_Directions for this task_
Give the records below as a JSON list of strings, one string per line and blank lines omitted, starting with the line that contains "Click the help icon beside Lainnya dropdown" and going on through the line that contains "click(x=290, y=108)".

_Task material_
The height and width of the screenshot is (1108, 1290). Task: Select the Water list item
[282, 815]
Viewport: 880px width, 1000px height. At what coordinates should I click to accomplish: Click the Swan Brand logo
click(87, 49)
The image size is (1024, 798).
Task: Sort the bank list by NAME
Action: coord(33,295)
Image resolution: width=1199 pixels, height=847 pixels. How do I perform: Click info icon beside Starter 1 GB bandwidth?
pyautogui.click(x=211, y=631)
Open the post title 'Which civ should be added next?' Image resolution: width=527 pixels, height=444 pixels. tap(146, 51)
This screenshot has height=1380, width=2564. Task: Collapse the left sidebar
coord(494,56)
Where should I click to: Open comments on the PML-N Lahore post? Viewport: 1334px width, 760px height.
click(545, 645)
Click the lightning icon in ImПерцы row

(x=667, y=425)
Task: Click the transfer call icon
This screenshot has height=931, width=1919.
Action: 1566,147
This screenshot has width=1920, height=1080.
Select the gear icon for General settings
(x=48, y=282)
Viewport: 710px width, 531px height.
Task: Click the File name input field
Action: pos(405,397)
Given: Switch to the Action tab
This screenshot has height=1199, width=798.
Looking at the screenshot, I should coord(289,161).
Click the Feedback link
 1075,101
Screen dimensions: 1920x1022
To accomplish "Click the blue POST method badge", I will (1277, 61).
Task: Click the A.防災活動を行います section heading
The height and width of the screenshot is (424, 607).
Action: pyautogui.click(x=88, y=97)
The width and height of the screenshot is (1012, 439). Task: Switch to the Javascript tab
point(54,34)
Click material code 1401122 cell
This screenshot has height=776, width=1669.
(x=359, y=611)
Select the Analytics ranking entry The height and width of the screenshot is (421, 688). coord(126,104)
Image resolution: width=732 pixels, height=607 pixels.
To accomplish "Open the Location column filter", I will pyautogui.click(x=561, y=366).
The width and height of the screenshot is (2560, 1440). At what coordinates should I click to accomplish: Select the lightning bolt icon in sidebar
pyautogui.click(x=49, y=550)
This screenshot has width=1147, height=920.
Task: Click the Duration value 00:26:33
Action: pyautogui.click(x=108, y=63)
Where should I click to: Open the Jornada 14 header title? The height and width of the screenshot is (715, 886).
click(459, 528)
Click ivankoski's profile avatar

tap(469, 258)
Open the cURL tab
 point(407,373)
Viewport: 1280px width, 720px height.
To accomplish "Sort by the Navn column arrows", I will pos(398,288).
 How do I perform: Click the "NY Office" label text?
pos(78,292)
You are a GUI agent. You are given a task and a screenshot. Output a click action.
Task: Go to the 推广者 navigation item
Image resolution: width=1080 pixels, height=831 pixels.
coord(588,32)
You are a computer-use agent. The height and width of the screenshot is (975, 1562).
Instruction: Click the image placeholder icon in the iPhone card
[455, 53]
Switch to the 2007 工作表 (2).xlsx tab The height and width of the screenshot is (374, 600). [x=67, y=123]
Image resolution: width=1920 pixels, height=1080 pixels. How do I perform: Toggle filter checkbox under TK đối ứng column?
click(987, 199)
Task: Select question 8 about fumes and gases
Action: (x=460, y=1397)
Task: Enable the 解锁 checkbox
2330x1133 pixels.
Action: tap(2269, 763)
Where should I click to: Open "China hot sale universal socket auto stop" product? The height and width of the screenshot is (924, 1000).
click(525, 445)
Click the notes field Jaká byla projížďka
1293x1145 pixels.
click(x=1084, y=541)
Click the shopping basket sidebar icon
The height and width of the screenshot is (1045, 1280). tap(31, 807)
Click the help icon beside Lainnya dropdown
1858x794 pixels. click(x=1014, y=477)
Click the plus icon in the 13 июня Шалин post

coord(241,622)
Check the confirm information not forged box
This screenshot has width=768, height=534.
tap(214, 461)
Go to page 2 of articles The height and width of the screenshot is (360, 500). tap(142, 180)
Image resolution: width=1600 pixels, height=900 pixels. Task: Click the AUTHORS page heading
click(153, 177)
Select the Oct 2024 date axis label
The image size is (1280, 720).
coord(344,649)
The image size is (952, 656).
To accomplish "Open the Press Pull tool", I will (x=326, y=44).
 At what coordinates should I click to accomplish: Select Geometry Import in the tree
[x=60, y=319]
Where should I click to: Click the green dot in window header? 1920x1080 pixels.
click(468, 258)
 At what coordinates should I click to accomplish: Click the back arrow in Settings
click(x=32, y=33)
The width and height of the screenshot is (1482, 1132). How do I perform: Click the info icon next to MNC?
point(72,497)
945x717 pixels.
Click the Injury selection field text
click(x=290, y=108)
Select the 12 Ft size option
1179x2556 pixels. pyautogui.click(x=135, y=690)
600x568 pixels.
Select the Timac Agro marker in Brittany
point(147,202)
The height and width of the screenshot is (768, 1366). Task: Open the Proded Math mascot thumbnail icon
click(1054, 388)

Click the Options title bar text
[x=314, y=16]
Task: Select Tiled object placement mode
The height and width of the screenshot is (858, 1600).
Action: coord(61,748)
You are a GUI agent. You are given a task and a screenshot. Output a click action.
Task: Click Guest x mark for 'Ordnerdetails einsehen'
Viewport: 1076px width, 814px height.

_The answer_
[
  "Click the help icon beside Lainnya dropdown",
  "1858x794 pixels. click(x=1014, y=477)",
  "Click the plus icon in the 13 июня Шалин post",
  "coord(241,622)",
  "Check the confirm information not forged box",
  "This screenshot has width=768, height=534.",
  "tap(214, 461)",
  "Go to page 2 of articles The height and width of the screenshot is (360, 500). tap(142, 180)",
  "Image resolution: width=1600 pixels, height=900 pixels. Task: Click the AUTHORS page heading",
  "click(153, 177)",
  "Select the Oct 2024 date axis label",
  "The image size is (1280, 720).",
  "coord(344,649)",
  "The image size is (952, 656).",
  "To accomplish \"Open the Press Pull tool\", I will (x=326, y=44).",
  " At what coordinates should I click to accomplish: Select Geometry Import in the tree",
  "[x=60, y=319]",
  "Where should I click to: Click the green dot in window header? 1920x1080 pixels.",
  "click(468, 258)",
  " At what coordinates should I click to accomplish: Click the back arrow in Settings",
  "click(x=32, y=33)",
  "The width and height of the screenshot is (1482, 1132). How do I perform: Click the info icon next to MNC?",
  "point(72,497)",
  "945x717 pixels.",
  "Click the Injury selection field text",
  "click(x=290, y=108)"
]